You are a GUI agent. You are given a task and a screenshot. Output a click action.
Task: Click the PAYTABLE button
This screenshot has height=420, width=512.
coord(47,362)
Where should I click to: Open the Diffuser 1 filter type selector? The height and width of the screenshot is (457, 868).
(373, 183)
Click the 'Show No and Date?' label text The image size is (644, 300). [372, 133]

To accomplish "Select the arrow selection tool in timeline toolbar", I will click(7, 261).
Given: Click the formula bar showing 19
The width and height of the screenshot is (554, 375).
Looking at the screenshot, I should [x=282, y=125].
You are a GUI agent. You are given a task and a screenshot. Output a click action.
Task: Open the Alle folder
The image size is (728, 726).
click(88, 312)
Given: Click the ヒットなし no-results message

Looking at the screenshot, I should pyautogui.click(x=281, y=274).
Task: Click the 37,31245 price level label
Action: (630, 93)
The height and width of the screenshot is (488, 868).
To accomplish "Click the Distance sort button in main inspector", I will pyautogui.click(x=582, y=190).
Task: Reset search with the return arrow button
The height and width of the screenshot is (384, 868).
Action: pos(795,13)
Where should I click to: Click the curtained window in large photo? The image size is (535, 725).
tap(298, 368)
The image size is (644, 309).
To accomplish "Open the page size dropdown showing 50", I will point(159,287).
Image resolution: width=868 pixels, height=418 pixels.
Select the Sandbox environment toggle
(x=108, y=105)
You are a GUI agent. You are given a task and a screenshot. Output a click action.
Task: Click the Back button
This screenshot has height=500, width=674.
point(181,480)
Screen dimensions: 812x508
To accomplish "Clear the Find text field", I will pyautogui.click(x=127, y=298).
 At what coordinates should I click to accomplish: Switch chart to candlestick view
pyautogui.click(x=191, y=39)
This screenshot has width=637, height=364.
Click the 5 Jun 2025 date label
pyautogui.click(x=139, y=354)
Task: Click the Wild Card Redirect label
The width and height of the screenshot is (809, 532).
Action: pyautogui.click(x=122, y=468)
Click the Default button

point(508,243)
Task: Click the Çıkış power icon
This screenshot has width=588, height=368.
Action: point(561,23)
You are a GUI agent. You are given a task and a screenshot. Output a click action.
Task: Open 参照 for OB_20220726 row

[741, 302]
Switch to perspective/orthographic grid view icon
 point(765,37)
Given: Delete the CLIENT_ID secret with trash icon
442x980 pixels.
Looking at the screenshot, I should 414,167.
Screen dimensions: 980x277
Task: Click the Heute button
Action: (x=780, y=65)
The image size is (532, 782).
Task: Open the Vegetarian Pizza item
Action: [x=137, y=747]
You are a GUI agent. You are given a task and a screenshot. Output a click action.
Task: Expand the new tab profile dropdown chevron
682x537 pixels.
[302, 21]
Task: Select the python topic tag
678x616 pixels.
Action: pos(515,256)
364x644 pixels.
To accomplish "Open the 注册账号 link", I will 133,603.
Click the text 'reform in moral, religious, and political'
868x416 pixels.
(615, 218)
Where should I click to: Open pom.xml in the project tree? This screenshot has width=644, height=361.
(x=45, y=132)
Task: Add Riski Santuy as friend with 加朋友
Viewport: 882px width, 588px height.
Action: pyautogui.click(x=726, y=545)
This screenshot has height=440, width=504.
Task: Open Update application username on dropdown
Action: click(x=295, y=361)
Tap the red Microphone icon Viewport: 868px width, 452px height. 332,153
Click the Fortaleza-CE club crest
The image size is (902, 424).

TASK TO COMPLETE
Quote the data above in full, changing nothing.

RESULT FOR THIS EXERCISE
You are a GUI agent. You are given a task and a screenshot. Output a click action.
Task: Click the PAYTABLE button
This screenshot has height=420, width=512.
coord(47,362)
Where should I click to: Open the Diffuser 1 filter type selector? The height and width of the screenshot is (457, 868).
(373, 183)
Click the 'Show No and Date?' label text The image size is (644, 300). [372, 133]

To accomplish "Select the arrow selection tool in timeline toolbar", I will click(7, 261).
Given: Click the formula bar showing 19
The width and height of the screenshot is (554, 375).
Looking at the screenshot, I should [x=282, y=125].
You are a GUI agent. You are given a task and a screenshot. Output a click action.
Task: Open the Alle folder
The image size is (728, 726).
click(88, 312)
Given: Click the ヒットなし no-results message

Looking at the screenshot, I should pyautogui.click(x=281, y=274).
Task: Click the 37,31245 price level label
Action: (630, 93)
The height and width of the screenshot is (488, 868).
To accomplish "Click the Distance sort button in main inspector", I will pyautogui.click(x=582, y=190).
Task: Reset search with the return arrow button
The height and width of the screenshot is (384, 868).
Action: pos(795,13)
Where should I click to: Click the curtained window in large photo? The image size is (535, 725).
tap(298, 368)
The image size is (644, 309).
To accomplish "Open the page size dropdown showing 50", I will point(159,287).
Image resolution: width=868 pixels, height=418 pixels.
Select the Sandbox environment toggle
(x=108, y=105)
You are a GUI agent. You are given a task and a screenshot. Output a click action.
Task: Click the Back button
This screenshot has height=500, width=674.
point(181,480)
Screen dimensions: 812x508
To accomplish "Clear the Find text field", I will pyautogui.click(x=127, y=298).
 At what coordinates should I click to accomplish: Switch chart to candlestick view
pyautogui.click(x=191, y=39)
This screenshot has width=637, height=364.
Click the 5 Jun 2025 date label
pyautogui.click(x=139, y=354)
Task: Click the Wild Card Redirect label
The width and height of the screenshot is (809, 532).
Action: pyautogui.click(x=122, y=468)
Click the Default button

point(508,243)
Task: Click the Çıkış power icon
This screenshot has width=588, height=368.
Action: point(561,23)
You are a GUI agent. You are given a task and a screenshot. Output a click action.
Task: Open 参照 for OB_20220726 row

[741, 302]
Switch to perspective/orthographic grid view icon
 point(765,37)
Given: Delete the CLIENT_ID secret with trash icon
442x980 pixels.
Looking at the screenshot, I should 414,167.
Screen dimensions: 980x277
Task: Click the Heute button
Action: (x=780, y=65)
The image size is (532, 782).
Task: Open the Vegetarian Pizza item
Action: [x=137, y=747]
You are a GUI agent. You are given a task and a screenshot. Output a click action.
Task: Expand the new tab profile dropdown chevron
682x537 pixels.
[302, 21]
Task: Select the python topic tag
678x616 pixels.
Action: pos(515,256)
364x644 pixels.
To accomplish "Open the 注册账号 link", I will 133,603.
Click the text 'reform in moral, religious, and political'
868x416 pixels.
(615, 218)
Where should I click to: Open pom.xml in the project tree? This screenshot has width=644, height=361.
(x=45, y=132)
Task: Add Riski Santuy as friend with 加朋友
Viewport: 882px width, 588px height.
Action: pyautogui.click(x=726, y=545)
This screenshot has height=440, width=504.
Task: Open Update application username on dropdown
Action: click(x=295, y=361)
Tap the red Microphone icon Viewport: 868px width, 452px height. 332,153
Click the Fortaleza-CE club crest
The image size is (902, 424).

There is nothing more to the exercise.